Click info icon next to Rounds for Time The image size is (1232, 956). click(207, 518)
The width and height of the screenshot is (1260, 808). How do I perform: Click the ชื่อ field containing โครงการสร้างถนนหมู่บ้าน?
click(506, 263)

* * *

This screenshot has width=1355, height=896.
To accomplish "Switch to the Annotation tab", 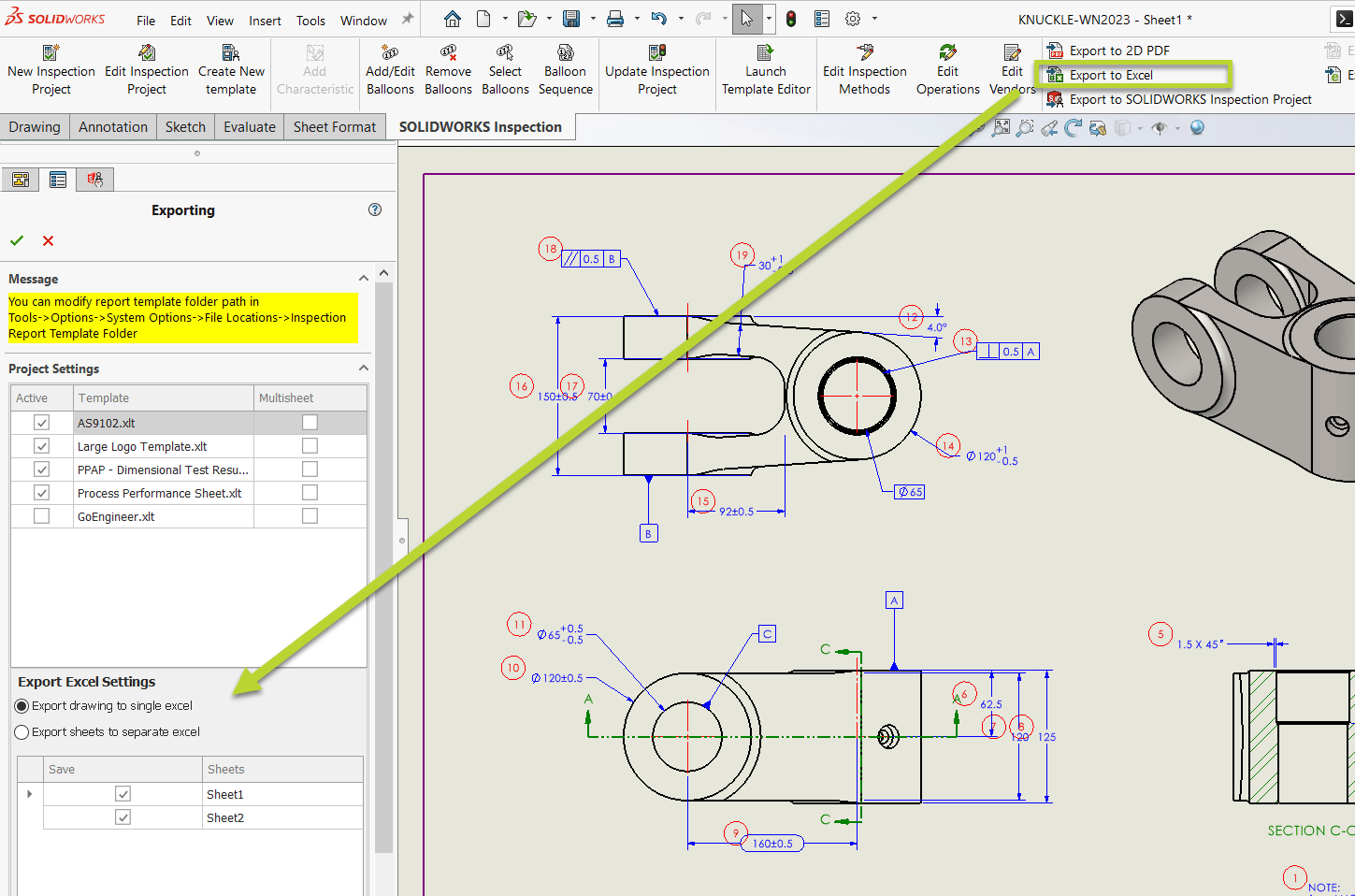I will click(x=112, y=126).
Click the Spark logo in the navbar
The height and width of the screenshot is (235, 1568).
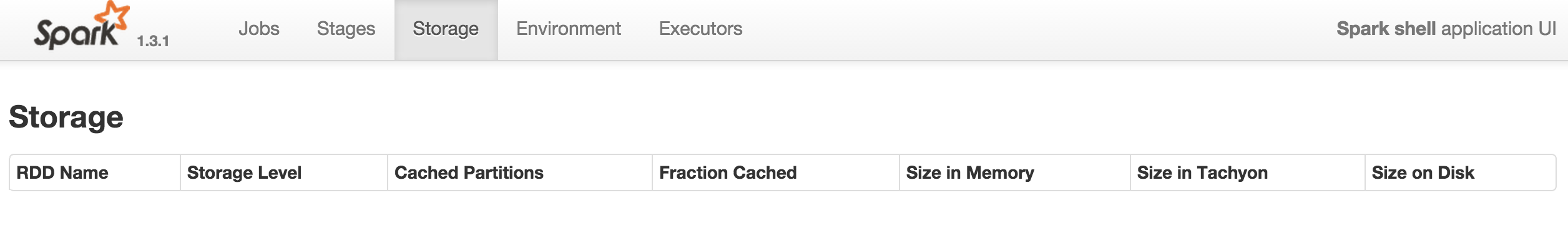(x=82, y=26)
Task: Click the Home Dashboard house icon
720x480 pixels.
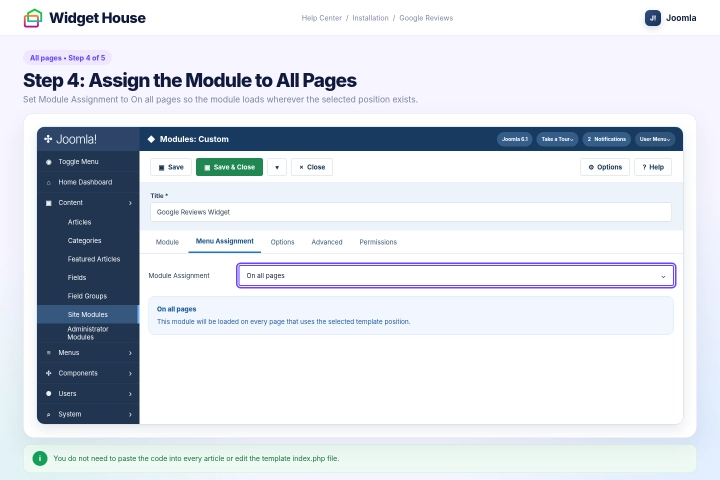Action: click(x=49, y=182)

- PROBLEMA DA RISOLVERE -
Ricopia senza alcuna modifica le righe che partono da quella con "Click info icon" e arrivano a quella con "click(506, 263)", comprese entrambe.

- RISPOSTA COMPLETA -
Click info icon next to Rounds for Time The image size is (1232, 956). click(207, 518)
The width and height of the screenshot is (1260, 808). How do I perform: Click the ชื่อ field containing โครงการสร้างถนนหมู่บ้าน?
click(506, 263)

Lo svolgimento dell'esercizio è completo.